"Our estimate of $61.2 billion per year in pain-related lost productive time does not include costs from4 other causes. First, we did not include lost productive time costs associated with dental pain, cancer pain, gastrointestinal pain, neuropathy, or pain associated with menstruation. Second, we do not account for pain-induced disability that leads to continuous absence of 1 week or more. Third, we did not consider secondary costs from other factors such as the hiring and training of replacement workers or the institutional effect among coworkers. Taking these other factors into consideration could increase, decrease, or have no net effect on health-related lost productive time cost estimates. Fourth, we may be prone to underestimating current lost productive time among those with persistent pain problems (eg, chronic daily headache). To the extent that these workers remain employed,they may adjust both their performance and perception of their performance over time.

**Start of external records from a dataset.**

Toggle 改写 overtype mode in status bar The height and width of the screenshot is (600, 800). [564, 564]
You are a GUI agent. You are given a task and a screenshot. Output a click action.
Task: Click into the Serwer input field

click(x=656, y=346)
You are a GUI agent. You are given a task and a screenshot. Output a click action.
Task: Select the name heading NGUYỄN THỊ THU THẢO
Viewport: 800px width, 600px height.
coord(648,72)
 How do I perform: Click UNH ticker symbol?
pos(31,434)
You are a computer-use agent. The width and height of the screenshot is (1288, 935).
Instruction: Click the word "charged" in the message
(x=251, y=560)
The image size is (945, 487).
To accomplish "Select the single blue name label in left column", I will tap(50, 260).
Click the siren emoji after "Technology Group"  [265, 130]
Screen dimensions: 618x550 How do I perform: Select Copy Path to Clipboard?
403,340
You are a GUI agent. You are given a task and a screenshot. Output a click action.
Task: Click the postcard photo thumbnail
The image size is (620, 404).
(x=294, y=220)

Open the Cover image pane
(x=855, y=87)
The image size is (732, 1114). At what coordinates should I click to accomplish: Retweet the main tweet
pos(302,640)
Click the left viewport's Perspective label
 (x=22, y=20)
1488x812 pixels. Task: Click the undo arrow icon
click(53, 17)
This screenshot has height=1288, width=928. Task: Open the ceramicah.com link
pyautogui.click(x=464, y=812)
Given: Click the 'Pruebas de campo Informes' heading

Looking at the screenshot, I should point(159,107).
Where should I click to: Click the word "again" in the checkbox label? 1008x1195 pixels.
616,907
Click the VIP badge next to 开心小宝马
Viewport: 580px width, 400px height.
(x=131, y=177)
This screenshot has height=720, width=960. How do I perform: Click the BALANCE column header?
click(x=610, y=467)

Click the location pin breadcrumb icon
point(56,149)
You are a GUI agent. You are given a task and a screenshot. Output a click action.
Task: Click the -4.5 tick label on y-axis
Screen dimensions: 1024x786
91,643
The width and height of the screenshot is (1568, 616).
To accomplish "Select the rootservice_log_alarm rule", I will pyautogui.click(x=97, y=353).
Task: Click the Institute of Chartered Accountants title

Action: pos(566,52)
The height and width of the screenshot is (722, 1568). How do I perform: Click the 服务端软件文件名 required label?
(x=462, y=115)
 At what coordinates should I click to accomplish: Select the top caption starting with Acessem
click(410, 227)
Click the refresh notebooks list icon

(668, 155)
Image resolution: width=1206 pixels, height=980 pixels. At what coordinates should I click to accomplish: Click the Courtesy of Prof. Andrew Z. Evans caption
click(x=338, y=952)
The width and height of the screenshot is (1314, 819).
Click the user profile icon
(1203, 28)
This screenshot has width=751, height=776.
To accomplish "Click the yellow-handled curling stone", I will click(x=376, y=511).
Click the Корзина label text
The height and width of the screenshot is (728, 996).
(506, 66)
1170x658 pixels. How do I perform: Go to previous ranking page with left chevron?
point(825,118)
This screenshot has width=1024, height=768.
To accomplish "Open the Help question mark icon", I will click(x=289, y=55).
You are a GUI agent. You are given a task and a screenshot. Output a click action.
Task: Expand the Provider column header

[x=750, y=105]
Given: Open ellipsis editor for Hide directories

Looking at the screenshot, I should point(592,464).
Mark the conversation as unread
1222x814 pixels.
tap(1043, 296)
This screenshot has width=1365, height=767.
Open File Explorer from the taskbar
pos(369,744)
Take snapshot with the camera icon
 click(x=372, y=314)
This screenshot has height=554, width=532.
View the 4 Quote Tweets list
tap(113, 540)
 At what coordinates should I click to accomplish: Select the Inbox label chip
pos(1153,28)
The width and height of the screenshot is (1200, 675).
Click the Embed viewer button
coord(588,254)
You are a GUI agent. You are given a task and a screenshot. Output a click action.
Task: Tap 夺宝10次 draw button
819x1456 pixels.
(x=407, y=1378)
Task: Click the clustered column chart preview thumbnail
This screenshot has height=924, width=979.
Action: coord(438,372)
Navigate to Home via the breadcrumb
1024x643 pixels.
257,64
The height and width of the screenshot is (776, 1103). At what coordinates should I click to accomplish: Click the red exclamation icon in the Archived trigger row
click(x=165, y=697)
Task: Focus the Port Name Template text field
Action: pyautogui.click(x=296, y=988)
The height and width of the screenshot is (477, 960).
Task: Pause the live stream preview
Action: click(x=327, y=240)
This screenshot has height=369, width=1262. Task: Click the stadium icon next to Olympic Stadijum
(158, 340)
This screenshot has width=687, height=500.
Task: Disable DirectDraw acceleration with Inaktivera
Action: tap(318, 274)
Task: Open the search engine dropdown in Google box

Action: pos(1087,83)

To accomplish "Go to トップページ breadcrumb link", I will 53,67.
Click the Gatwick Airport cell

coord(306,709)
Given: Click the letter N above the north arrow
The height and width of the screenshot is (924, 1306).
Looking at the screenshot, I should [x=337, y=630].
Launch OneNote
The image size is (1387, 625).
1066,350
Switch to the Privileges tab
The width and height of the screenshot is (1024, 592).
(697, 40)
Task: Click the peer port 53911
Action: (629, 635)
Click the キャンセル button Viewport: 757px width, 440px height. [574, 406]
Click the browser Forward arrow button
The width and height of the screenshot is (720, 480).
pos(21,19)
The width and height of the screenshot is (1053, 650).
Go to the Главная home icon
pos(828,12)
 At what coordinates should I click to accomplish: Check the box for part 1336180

The latter, a form of perceptual accommodation, makes it difficult to accurately ascertain the impact of a chronic pain condition on work in the recent past through self-report."

Source

Stewart, Walter F., PhD, MPH, Judith A. Ricci, ScD, MS, Elsbeth Chee, ScD, David Morganstein, MS, Richard Lipton, MD, "Lost Productive Time and Cost Due to Common Pain Conditions in the US Workforce," Journal of the American Medical Association (Chicago, IL: American Medical Association, Nov. 12, 2003), Vol. 290, No. 18, p. 2452.